Va Center Told About Possible Violations

Nuclear Regulatory Group Says Security Possibly Was Inadequate

April 23, 1997|By John Rivera | John Rivera,SUN STAFF

The Nuclear Regulatory Commission has notified the Veterans Affairs Medical Center in Baltimore of four apparent violations its inspectors discovered, including inadequate security for radioactive materials in the nuclear medicine department.

The NRC is scheduled to meet with hospital officials April 30 at the federal regulatory agency's regional offices near Philadelphia to discuss the apparent violations, which were cited in inspections Feb. 26 and 27 and March 13, NRC officials said yesterday.

The officials emphasized that they have not determined whether any violations occurred at the hospital, located at 10 N. Greene St. downtown.

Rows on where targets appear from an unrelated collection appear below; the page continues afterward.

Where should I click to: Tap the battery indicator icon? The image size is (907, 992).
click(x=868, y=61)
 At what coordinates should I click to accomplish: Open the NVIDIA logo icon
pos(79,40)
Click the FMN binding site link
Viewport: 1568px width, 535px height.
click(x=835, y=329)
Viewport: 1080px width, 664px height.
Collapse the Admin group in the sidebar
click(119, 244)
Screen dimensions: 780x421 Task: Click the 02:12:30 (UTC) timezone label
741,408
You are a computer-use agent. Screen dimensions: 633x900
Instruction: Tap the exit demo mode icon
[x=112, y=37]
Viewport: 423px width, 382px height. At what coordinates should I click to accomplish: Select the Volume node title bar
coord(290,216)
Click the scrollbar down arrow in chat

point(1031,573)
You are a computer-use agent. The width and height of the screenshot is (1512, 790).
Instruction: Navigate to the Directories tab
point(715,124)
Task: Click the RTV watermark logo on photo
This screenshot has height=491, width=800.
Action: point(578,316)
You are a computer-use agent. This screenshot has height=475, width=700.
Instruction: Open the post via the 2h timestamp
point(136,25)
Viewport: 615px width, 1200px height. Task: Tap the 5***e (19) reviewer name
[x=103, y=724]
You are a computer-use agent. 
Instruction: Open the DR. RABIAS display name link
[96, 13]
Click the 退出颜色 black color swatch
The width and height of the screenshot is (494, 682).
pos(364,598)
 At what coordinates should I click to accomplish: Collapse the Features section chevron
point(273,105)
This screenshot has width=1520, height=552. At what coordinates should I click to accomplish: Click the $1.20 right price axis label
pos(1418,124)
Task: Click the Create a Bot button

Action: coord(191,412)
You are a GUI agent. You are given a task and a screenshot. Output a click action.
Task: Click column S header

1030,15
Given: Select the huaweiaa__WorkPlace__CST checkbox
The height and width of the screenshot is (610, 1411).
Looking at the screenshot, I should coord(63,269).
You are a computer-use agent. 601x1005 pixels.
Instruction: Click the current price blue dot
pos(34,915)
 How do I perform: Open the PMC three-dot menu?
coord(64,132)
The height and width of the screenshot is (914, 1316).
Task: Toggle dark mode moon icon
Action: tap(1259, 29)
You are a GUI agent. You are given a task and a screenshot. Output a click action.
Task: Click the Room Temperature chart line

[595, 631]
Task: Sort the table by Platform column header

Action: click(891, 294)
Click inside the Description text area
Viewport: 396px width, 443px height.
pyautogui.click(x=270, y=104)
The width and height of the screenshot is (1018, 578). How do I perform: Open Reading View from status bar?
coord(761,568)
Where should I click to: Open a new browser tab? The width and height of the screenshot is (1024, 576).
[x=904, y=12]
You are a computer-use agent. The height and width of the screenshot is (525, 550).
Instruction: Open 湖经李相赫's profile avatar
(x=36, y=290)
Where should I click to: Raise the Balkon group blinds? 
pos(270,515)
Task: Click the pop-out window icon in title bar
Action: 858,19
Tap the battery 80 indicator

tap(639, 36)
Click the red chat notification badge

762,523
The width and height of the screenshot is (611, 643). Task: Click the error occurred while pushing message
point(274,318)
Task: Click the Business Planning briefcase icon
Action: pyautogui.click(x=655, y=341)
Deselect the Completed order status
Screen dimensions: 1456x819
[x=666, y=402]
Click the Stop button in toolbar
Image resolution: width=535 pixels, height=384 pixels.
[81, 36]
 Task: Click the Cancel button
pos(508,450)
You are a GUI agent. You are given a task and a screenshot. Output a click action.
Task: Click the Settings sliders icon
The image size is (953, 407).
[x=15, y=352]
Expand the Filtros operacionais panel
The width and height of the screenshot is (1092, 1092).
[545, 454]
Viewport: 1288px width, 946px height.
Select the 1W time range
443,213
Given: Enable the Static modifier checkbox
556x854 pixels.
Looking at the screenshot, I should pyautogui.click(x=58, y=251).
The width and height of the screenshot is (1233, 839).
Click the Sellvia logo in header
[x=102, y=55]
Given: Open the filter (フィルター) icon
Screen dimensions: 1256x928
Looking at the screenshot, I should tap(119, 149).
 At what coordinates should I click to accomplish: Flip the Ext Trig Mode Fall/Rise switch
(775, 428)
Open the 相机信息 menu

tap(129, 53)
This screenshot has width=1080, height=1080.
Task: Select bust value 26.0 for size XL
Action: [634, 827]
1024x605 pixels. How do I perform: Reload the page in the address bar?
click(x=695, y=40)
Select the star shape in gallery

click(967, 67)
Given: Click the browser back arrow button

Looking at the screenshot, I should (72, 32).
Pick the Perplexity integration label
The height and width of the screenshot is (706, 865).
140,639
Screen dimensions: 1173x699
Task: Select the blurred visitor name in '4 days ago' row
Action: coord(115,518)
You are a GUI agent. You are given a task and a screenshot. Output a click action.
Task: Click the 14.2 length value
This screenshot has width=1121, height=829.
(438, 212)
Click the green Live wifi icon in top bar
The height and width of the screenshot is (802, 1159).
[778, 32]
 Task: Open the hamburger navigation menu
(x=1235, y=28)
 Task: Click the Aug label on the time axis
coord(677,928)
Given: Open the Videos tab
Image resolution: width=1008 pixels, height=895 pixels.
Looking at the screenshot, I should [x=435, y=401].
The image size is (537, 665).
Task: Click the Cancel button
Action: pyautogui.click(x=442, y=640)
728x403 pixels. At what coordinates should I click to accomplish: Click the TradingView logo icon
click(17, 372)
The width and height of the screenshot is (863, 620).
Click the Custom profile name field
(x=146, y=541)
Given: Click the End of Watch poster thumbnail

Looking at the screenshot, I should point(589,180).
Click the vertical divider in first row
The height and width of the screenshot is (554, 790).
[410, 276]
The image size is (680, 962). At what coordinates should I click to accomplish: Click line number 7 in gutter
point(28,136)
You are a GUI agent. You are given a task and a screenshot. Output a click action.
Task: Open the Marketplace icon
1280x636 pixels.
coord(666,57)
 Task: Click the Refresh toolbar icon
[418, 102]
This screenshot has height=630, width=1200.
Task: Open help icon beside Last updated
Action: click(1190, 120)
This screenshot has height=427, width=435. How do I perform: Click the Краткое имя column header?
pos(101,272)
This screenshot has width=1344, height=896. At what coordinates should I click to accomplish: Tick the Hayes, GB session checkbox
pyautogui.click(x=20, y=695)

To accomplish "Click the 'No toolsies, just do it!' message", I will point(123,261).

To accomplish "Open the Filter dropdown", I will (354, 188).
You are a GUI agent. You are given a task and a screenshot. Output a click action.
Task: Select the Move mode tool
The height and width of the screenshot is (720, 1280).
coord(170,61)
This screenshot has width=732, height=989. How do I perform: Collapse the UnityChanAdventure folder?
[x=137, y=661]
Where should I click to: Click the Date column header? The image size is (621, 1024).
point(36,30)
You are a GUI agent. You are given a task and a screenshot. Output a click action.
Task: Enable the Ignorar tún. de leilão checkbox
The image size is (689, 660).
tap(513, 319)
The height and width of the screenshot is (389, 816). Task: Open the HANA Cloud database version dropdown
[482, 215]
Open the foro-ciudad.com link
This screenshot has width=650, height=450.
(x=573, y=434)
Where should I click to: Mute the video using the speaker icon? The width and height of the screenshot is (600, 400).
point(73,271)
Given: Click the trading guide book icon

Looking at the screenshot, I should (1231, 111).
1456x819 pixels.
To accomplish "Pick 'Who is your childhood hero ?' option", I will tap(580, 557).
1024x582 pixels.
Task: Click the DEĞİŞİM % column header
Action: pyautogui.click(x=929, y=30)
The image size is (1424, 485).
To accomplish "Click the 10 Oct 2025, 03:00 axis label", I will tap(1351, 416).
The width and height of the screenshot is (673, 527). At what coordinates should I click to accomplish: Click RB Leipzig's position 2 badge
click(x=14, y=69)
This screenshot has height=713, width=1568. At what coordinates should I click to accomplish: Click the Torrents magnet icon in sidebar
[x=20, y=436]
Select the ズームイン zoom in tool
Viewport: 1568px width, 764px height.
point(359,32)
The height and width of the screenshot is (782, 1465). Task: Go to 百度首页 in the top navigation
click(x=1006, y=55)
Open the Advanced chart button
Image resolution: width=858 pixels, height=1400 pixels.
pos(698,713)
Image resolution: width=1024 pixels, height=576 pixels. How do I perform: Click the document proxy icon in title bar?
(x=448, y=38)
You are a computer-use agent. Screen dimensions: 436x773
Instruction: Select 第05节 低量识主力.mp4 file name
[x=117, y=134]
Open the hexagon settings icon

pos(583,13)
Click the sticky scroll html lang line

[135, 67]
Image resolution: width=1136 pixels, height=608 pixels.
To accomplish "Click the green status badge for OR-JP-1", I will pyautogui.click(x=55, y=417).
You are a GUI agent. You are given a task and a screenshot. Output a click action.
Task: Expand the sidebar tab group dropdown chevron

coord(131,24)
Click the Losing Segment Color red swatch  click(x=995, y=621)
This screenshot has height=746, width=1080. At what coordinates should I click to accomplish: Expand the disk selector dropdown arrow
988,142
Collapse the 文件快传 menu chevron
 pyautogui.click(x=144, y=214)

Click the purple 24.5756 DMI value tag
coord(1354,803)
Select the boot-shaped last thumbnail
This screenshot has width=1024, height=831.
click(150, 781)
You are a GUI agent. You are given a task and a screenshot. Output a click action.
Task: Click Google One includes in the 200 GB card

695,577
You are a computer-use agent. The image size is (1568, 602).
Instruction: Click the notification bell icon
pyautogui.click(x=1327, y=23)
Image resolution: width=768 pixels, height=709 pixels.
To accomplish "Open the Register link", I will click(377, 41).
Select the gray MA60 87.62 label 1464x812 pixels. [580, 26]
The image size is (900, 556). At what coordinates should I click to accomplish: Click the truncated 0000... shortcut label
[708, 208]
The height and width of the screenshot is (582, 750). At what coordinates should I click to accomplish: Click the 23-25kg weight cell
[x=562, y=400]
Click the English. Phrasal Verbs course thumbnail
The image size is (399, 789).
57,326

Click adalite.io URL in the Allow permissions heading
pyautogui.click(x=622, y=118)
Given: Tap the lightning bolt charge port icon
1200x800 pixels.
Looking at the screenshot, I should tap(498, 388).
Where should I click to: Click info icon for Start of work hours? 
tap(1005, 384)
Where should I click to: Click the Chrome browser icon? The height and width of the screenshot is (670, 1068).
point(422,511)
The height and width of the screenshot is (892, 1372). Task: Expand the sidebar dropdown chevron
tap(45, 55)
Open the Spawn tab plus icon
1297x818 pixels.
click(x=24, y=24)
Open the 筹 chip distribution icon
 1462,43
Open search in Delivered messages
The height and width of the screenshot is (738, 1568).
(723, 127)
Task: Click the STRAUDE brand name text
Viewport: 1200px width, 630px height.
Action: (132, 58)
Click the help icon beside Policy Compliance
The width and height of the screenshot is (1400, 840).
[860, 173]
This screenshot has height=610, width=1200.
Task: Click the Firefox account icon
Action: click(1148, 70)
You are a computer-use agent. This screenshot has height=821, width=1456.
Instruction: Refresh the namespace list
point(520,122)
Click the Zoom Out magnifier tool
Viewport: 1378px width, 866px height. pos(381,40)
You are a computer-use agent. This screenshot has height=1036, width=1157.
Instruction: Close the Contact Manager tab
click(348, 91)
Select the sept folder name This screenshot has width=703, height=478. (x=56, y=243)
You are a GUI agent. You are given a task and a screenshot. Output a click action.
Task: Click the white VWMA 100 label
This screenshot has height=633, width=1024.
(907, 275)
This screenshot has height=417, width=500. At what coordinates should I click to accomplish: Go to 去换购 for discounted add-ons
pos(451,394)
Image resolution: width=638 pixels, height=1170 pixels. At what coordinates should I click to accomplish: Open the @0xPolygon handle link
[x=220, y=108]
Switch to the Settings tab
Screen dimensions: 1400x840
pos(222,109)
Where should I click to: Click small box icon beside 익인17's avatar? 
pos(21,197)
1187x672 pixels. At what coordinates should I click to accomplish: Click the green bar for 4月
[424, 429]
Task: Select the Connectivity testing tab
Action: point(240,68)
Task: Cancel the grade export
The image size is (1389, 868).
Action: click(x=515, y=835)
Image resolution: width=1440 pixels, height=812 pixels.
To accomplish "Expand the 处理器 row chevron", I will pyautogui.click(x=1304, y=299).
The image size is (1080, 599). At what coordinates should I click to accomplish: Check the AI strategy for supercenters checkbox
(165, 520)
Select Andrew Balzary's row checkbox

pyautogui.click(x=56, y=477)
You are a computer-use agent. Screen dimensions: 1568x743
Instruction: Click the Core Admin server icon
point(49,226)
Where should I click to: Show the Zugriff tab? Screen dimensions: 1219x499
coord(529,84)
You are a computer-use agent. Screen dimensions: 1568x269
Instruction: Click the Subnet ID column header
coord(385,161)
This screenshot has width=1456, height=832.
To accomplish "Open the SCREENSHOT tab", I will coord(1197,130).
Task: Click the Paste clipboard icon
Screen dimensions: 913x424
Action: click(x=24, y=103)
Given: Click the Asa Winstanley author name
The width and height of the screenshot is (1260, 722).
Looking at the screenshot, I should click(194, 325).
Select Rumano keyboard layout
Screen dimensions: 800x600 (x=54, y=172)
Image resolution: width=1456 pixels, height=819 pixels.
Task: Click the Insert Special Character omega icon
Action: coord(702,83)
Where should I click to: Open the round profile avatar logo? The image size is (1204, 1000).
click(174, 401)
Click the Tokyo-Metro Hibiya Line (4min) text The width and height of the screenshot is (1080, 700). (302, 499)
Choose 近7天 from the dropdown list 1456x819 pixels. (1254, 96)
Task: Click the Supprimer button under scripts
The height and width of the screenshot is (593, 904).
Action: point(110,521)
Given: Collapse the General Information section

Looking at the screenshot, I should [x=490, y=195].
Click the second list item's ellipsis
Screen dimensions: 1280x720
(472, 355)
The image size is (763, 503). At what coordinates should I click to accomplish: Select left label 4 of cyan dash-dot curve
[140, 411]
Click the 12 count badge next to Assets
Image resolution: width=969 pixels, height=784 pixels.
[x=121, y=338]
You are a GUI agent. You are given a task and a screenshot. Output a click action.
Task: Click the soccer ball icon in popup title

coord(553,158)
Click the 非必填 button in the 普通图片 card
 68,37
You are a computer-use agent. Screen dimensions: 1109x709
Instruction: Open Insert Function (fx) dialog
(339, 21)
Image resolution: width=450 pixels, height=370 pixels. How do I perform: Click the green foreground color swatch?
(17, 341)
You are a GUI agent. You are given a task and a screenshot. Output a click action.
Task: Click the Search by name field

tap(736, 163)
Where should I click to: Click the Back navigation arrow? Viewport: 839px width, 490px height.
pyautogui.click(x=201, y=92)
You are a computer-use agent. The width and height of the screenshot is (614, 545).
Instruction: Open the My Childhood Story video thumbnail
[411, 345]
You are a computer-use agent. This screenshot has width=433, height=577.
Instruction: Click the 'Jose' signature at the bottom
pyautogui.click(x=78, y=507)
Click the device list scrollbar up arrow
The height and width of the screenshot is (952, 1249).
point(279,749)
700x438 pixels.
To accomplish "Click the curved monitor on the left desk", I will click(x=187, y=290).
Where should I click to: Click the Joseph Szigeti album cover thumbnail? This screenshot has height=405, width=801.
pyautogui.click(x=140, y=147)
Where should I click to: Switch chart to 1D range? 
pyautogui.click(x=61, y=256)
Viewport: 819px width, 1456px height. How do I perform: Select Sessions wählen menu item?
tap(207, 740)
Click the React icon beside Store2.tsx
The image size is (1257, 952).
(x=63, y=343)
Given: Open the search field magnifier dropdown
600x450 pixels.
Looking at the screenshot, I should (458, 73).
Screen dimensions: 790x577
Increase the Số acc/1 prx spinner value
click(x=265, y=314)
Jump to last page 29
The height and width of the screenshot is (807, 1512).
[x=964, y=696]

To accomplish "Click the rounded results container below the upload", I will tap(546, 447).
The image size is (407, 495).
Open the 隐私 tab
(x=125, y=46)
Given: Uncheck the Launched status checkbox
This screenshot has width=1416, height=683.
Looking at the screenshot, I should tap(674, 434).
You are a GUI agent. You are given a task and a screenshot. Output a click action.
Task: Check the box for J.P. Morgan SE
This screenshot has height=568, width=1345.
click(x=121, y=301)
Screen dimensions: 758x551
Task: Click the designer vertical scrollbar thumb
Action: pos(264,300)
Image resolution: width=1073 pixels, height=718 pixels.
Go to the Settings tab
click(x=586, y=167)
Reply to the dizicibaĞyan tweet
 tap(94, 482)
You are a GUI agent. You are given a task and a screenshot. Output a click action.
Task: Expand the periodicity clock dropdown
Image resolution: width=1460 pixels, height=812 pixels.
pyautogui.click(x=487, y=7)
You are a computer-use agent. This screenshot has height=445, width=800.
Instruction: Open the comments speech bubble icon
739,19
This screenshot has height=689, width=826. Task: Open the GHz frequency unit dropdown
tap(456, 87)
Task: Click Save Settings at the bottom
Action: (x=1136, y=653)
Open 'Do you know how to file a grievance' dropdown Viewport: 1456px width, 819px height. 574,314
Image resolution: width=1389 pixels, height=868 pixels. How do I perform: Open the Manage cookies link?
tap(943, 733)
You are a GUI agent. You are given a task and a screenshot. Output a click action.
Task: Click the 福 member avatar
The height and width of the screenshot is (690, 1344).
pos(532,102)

According to the inspection report, an NRC inspector found the door to a lab in the nuclear medicine department, where radioactive materials are stored, open one day and closed but unlocked the next day. The inspector did not find evidence that any unauthorized person had access to the materials. Nothing was missing.

Cynthia O'Donovan, radiation safety officer for VA hospitals in Baltimore, Fort Howard and Perry Point, called the alleged security violation an "isolated incident."

"It was accidentely left unlocked," she said. "The technicians were in the area, so in reality the isotopes were not left unsecured."

Dr. Eliot Siegel, chief of imaging for the VA's Maryland health care system, said a lock has been installed that engages automatically, and radioactive materials have been locked inside the room.

A second possible violation involved detection of slightly excessive levels of radiation on three occasions in unrestricted areas adjacent to the rooms of patients, who were being administered radioactive iodine for treatment of overactive thyroids or cancer of the thyroid.

O'Donovan said that the areas outside the patients' rooms were posted with radiation warnings.

The other possible violations involved failure of a staff member to sign a written directive before administering the radioactive iodine; and a violation in the quarterly testing of the calibrator that measures the dosage of radiation administered to patients.

Siegel said the alleged violations were technical in nature. "None of them really, in my opinion, have any significant impact on the care of our patients," he said.